▸ **任務指示**
- a) hive on tez 配置說明裡,每個節點用 export 設定了哪些環境變數?
- b) 請照錄 hive on tez 配置說明中從「1. 編寫tez-site.」起、到「每個node都配置hadoop classpath環境變量,使其包括tez libraries。」為止(含這段結尾)的文字。

▸ **給定文本**
· · · · · · ·

HIVE學習二:hive on tez

環境介紹

組件 版本
hadoop 2.6.5
hive 2.3.6
tez 0.8.5

tez對hadoop版本是有要求的。tez 0.8及以上需要hadoop 2.6及以上。tez 0.9及以上需要hadoop 2.7及以上。

下載、安裝、配置TEZ

  1. 清華鏡像站下載對應版本的tez如apache-tez-0.8.5-bin.tar.gz,解壓後放在/usr/local/src目錄下並建立軟連接。如下圖所示。tez官網介紹的是用源碼編譯的方式獲取tez,由於源碼編譯太慢了,直接採用編譯好的tez包apache-tez-0.8.5-bin.tar.gz
    在這裏插入圖片描述
  2. 在hdfs上創建目錄,將tez的tar包拷貝到對應目錄。其中tez.tar.gz包放在${TEZ_HOME}/share目錄下。
hdfs dfs -mkdir -p /apps/tez
hdfs dfs -put tez/share/tez.tar.gz /apps/tez

在這裏插入圖片描述

  1. 編寫tez-site.xml文件,放在${HADOOP_HOME}/etc/hadoop目錄下,內容如下。
    設置tez.lib.uris屬性指向剛剛上傳到hdfs上的tez.tar.gz路徑。編寫完成後拷貝tez-site.xml文件到所有節點的${HADOOP_HOME}/etc/hadoop目錄下
<?xml version="1.0"?>
<?xml-stylesheet type="text/xsl" href="configuration.xsl"?>

<configuration>
    <property>
        <name>tez.lib.uris</name>
        <value>${fs.defaultFS}/apps/tez/tez.tar.gz</value>
    </property>
</configuration>

  1. 每個node都配置hadoop classpath環境變量,使其包括tez libraries。
export TEZ_CONF_DIR=${HADOOP_HOME}/etc/hadoop
export TEZ_HOME=/usr/local/src/tez
export TEZ_JARS=${TEZ_HOME}/*:${TEZ_HOME}/lib/*
export HADOOP_CLASSPATH=$TEZ_CONF_DIR:$TEZ_JARS:$HADOOP_CLASSPATH
  1. 配置tez ui
    tez ui依賴於YARN timelineserver服務。在hadoop2.4版本之前對任務執行的監控只開發了針對MR的Job History Server,它可以提供給用戶用戶查詢已經運行完成的作業的信息,但是後來,隨着在YARN上面集成的越來越多的計算框架,比如spark、Tez,也有必要爲基於這些計算引擎的技術開發相應的作業任務監控工具,所以hadoop的開發人員就考慮開發一款更加通用的Job History Server,即YARN Timeline Server

yarn-site.xml文件添加如下內容配置YARN Timeline Server。更加詳細的配置可參考TimelineServer
特別需要注意的是yarn.timeline-service.hostname需要改成啓動TimelineServer服務的節點地址,如我在master機器上啓動,這裏就寫master。官網默認是0.0.0.0,這樣DAG Master會報錯找不到TimelineServer。改成真正的hostname即可。

· · · · · · ·

▸ **資料列表**
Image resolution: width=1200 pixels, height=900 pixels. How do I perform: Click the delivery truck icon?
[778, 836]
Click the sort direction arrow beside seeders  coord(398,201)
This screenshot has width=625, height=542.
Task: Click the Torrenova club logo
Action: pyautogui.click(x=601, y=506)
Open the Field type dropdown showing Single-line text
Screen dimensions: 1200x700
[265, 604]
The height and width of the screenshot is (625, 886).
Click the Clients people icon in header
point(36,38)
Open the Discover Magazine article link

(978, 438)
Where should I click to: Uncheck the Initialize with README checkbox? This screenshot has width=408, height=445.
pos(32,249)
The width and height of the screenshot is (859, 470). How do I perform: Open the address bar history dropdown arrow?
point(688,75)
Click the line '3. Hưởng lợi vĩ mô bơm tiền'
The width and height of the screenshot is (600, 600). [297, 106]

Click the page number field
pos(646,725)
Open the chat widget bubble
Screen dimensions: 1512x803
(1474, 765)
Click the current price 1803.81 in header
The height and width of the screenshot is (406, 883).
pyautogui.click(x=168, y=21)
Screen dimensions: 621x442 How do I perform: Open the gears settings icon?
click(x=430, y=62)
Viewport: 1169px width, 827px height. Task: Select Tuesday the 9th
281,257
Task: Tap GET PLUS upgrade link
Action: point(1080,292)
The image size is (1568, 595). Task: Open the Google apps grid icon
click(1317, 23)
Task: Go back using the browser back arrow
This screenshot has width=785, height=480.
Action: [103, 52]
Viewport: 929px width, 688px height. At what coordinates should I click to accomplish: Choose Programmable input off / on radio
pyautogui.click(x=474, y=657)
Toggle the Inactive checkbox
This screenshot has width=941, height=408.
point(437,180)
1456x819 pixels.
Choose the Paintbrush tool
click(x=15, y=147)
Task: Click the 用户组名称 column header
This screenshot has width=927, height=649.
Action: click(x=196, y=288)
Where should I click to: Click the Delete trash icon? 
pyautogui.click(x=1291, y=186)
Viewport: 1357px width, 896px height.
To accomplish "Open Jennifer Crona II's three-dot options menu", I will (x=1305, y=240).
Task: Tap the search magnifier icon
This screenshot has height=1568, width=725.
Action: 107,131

· · · · · · ·

▸ **作答結果**
- a) TEZ_CONF_DIR、TEZ_HOME、TEZ_JARS、HADOOP_CLASSPATH

- b)
1. 編寫tez-site.xml文件,放在${HADOOP_HOME}/etc/hadoop目錄下,內容如下。
    設置tez.lib.uris屬性指向剛剛上傳到hdfs上的tez.tar.gz路徑。編寫完成後拷貝tez-site.xml文件到所有節點的${HADOOP_HOME}/etc/hadoop目錄下
<?xml version="1.0"?>
<?xml-stylesheet type="text/xsl" href="configuration.xsl"?>

<configuration>
    <property>
        <name>tez.lib.uris</name>
        <value>${fs.defaultFS}/apps/tez/tez.tar.gz</value>
    </property>
</configuration>

  1. 每個node都配置hadoop classpath環境變量,使其包括tez libraries。